The records:
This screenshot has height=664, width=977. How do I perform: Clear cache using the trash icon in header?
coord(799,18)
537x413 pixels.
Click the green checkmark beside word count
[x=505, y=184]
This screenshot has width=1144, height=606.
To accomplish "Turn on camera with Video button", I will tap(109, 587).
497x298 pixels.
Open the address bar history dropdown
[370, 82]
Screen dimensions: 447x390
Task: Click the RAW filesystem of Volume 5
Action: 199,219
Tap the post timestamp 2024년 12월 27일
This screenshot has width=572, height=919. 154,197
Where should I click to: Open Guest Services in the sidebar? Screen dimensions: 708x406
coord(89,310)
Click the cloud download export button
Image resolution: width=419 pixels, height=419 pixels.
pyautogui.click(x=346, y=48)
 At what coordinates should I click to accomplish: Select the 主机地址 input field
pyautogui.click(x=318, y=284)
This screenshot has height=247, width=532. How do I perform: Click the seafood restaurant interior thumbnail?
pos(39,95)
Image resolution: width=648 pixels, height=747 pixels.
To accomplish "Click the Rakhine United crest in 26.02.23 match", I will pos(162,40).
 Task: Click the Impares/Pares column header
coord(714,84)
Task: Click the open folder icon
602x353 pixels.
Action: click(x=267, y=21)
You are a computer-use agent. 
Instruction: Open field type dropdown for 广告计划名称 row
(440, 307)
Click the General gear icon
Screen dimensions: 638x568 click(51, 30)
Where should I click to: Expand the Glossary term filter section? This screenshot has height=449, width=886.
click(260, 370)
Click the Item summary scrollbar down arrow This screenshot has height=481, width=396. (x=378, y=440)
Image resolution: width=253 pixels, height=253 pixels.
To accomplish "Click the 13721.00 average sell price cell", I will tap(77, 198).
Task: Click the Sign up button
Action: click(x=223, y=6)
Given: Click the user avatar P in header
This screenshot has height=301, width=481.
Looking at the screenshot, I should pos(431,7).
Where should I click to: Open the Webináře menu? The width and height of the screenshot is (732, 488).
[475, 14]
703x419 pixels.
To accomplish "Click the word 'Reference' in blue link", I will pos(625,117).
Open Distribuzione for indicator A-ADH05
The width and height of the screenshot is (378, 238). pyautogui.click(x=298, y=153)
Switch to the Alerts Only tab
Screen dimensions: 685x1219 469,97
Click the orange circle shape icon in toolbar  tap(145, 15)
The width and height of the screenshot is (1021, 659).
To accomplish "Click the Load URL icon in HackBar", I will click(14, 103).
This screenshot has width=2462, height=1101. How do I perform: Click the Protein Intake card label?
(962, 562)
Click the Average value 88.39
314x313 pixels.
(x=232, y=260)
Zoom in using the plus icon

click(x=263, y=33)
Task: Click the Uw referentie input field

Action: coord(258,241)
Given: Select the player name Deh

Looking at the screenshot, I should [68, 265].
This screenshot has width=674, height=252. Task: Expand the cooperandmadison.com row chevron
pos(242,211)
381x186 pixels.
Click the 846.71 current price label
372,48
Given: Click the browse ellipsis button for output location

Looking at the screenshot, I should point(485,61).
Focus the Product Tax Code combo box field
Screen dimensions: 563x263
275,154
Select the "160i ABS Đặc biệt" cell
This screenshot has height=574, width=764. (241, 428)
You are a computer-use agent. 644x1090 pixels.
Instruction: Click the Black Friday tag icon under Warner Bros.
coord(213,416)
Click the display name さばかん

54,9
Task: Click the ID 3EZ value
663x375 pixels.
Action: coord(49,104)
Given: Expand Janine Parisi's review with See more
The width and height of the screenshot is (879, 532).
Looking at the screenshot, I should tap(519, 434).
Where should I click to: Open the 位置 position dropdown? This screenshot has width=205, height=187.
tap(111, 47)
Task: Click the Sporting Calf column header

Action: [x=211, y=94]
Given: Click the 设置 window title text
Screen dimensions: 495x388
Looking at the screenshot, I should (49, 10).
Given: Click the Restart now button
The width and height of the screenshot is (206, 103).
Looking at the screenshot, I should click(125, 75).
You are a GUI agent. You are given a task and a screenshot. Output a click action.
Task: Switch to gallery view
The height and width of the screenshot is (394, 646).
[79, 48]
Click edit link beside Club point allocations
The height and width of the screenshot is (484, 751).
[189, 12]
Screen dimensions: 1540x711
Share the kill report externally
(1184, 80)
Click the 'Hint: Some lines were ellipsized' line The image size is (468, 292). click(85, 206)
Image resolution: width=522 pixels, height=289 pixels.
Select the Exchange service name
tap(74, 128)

Problem requirements: Please repeat the material above, word for word and in full.

Task solution:
This screenshot has height=664, width=977. How do I perform: Clear cache using the trash icon in header?
coord(799,18)
537x413 pixels.
Click the green checkmark beside word count
[x=505, y=184]
This screenshot has width=1144, height=606.
To accomplish "Turn on camera with Video button", I will tap(109, 587).
497x298 pixels.
Open the address bar history dropdown
[370, 82]
Screen dimensions: 447x390
Task: Click the RAW filesystem of Volume 5
Action: 199,219
Tap the post timestamp 2024년 12월 27일
This screenshot has width=572, height=919. 154,197
Where should I click to: Open Guest Services in the sidebar? Screen dimensions: 708x406
coord(89,310)
Click the cloud download export button
Image resolution: width=419 pixels, height=419 pixels.
pyautogui.click(x=346, y=48)
 At what coordinates should I click to accomplish: Select the 主机地址 input field
pyautogui.click(x=318, y=284)
This screenshot has height=247, width=532. How do I perform: Click the seafood restaurant interior thumbnail?
pos(39,95)
Image resolution: width=648 pixels, height=747 pixels.
To accomplish "Click the Rakhine United crest in 26.02.23 match", I will pos(162,40).
 Task: Click the Impares/Pares column header
coord(714,84)
Task: Click the open folder icon
602x353 pixels.
Action: click(x=267, y=21)
You are a computer-use agent. 
Instruction: Open field type dropdown for 广告计划名称 row
(440, 307)
Click the General gear icon
Screen dimensions: 638x568 click(51, 30)
Where should I click to: Expand the Glossary term filter section? This screenshot has height=449, width=886.
click(260, 370)
Click the Item summary scrollbar down arrow This screenshot has height=481, width=396. (x=378, y=440)
Image resolution: width=253 pixels, height=253 pixels.
To accomplish "Click the 13721.00 average sell price cell", I will tap(77, 198).
Task: Click the Sign up button
Action: click(x=223, y=6)
Given: Click the user avatar P in header
This screenshot has height=301, width=481.
Looking at the screenshot, I should pos(431,7).
Where should I click to: Open the Webináře menu? The width and height of the screenshot is (732, 488).
[475, 14]
703x419 pixels.
To accomplish "Click the word 'Reference' in blue link", I will pos(625,117).
Open Distribuzione for indicator A-ADH05
The width and height of the screenshot is (378, 238). pyautogui.click(x=298, y=153)
Switch to the Alerts Only tab
Screen dimensions: 685x1219 469,97
Click the orange circle shape icon in toolbar  tap(145, 15)
The width and height of the screenshot is (1021, 659).
To accomplish "Click the Load URL icon in HackBar", I will click(14, 103).
This screenshot has width=2462, height=1101. How do I perform: Click the Protein Intake card label?
(962, 562)
Click the Average value 88.39
314x313 pixels.
(x=232, y=260)
Zoom in using the plus icon

click(x=263, y=33)
Task: Click the Uw referentie input field

Action: coord(258,241)
Given: Select the player name Deh

Looking at the screenshot, I should [68, 265].
This screenshot has width=674, height=252. Task: Expand the cooperandmadison.com row chevron
pos(242,211)
381x186 pixels.
Click the 846.71 current price label
372,48
Given: Click the browse ellipsis button for output location

Looking at the screenshot, I should point(485,61).
Focus the Product Tax Code combo box field
Screen dimensions: 563x263
275,154
Select the "160i ABS Đặc biệt" cell
This screenshot has height=574, width=764. (241, 428)
You are a computer-use agent. 644x1090 pixels.
Instruction: Click the Black Friday tag icon under Warner Bros.
coord(213,416)
Click the display name さばかん

54,9
Task: Click the ID 3EZ value
663x375 pixels.
Action: coord(49,104)
Given: Expand Janine Parisi's review with See more
The width and height of the screenshot is (879, 532).
Looking at the screenshot, I should tap(519, 434).
Where should I click to: Open the 位置 position dropdown? This screenshot has width=205, height=187.
tap(111, 47)
Task: Click the Sporting Calf column header

Action: [x=211, y=94]
Given: Click the 设置 window title text
Screen dimensions: 495x388
Looking at the screenshot, I should (49, 10).
Given: Click the Restart now button
The width and height of the screenshot is (206, 103).
Looking at the screenshot, I should click(125, 75).
You are a GUI agent. You are given a task and a screenshot. Output a click action.
Task: Switch to gallery view
The height and width of the screenshot is (394, 646).
[79, 48]
Click edit link beside Club point allocations
The height and width of the screenshot is (484, 751).
[189, 12]
Screen dimensions: 1540x711
Share the kill report externally
(1184, 80)
Click the 'Hint: Some lines were ellipsized' line The image size is (468, 292). click(85, 206)
Image resolution: width=522 pixels, height=289 pixels.
Select the Exchange service name
tap(74, 128)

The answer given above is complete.